The show opened with Chris Candido making his debut, joining the announce team, stating he will defeat whoever wins the opening match, for the championship. The opening match saw The Artist Formerly Known as Prince Iaukea retain the WCW Cruiserweight Championship against Psychosis. Iaukea hit a jumping DDT for the pin, after Paisley distracted Psychosis.

Miss Hancock next joined the announce, after Lane and Rave said they no longer wanted her to be their manager. Miss Hancock announced that she already had her new tag team, Silver King and El Dandy. In the next match Norman Smiley and The Demon defeated Lane and Rave via submission to Smiley's Crossface Chickenwing.
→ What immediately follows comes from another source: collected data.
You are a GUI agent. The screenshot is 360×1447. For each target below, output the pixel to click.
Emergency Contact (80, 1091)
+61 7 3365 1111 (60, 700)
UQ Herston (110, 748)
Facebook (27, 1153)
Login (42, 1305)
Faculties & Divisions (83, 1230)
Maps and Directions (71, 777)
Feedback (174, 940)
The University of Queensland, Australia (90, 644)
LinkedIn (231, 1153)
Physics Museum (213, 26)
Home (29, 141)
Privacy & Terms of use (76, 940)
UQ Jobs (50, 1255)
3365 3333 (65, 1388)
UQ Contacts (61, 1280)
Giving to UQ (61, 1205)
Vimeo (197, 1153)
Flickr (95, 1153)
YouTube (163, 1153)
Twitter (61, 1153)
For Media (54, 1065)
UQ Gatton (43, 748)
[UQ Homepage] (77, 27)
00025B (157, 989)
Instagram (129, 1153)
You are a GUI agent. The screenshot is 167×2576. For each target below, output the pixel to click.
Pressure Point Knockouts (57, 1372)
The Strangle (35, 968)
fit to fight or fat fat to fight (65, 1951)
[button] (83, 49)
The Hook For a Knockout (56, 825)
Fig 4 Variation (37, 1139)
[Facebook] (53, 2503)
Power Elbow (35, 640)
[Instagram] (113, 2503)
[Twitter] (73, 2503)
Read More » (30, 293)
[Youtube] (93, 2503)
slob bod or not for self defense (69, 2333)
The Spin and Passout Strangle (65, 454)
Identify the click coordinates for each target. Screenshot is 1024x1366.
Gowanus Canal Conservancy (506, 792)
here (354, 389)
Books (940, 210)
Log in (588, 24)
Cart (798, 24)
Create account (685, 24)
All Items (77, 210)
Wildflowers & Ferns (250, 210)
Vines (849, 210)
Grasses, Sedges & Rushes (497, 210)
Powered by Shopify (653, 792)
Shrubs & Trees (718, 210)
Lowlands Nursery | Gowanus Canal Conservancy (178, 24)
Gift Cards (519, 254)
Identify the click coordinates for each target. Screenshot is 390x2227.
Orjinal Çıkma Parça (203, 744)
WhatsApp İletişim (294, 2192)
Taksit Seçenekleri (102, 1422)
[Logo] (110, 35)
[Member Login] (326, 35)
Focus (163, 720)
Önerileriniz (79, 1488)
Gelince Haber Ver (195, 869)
Bam Bam Bigelow next defeated The Wall by disqualification, after The Wall chokeslammed Bigelow through a table.

In a hardcore match, under elimination rules, for the WCW Hardcore Championship Brian Knobbs defeated 3 Count (Evan Karagias, Shannon Moore, and Shane Helms). Knobbs first pinned Helms after holding a steel chair to his face and hitting it with a mop. Knobbs then pinned Karagias following a powerbomb from the ring onto the floor, through a table. Moore thought he then pinned Knobbs after Karagias hit a dropkick off the top, putting Knobbs through a table, however Knobbs was able to get his foot onto the bottom rope. Knobbs then hit Moore with a trashcan off the middle rope, for the pin.

In the next match Billy Kidman and Booker T beat Harlem Heat 2000 (Big T and Stevie Ray) via pinfall. In a falls count anywhere match, Vampiro next defeated Fit Finlay. In the next match, The Harris Brothers (Ron and Don) won the WCW World Tag Team Championship by defeating The Mamalukes (Big Vito and Johnny the Bull), in a no disqualification match.

Prior to the next match Terry Funk brought out a chicken, stating it was Dustin Rhodes' little brother. The match was scheduled to be a bullrope match, however during the match Funk stated he was changing the match to an "I Quit" match. Although Funk was about to get Rhodes to quit the referee stated that Funk did not have the authority to change the match stipulation.

The following match was a lumberjack match between Sting and The Total Package. The lumberjacks for the match were: Jimmy Hart, Curt Hennig, Doug Dillinger, Fit Finlay, Brian Knobbs, Vampiro, Ron Harris, Don Harris, Stevie Ray, Big T and Hugh Morrus. Sting's lumberjacks had casts on their hands that were broken by Luger in the past. Package's lumberjacks had fake casts on their arm to mock and have the same advantage as Sting's lumberjacks. During the match, Tank Abbott came down to ringside and punched Doug Dillinger in the face. During the match, Ric Flair and Elizabeth interfered trying to attack Sting, but were both taken down by Jimmy Hart and Vampiro. Ultimately Sting was able to defeat Luger via pinfall following the Scorpion Death Drop.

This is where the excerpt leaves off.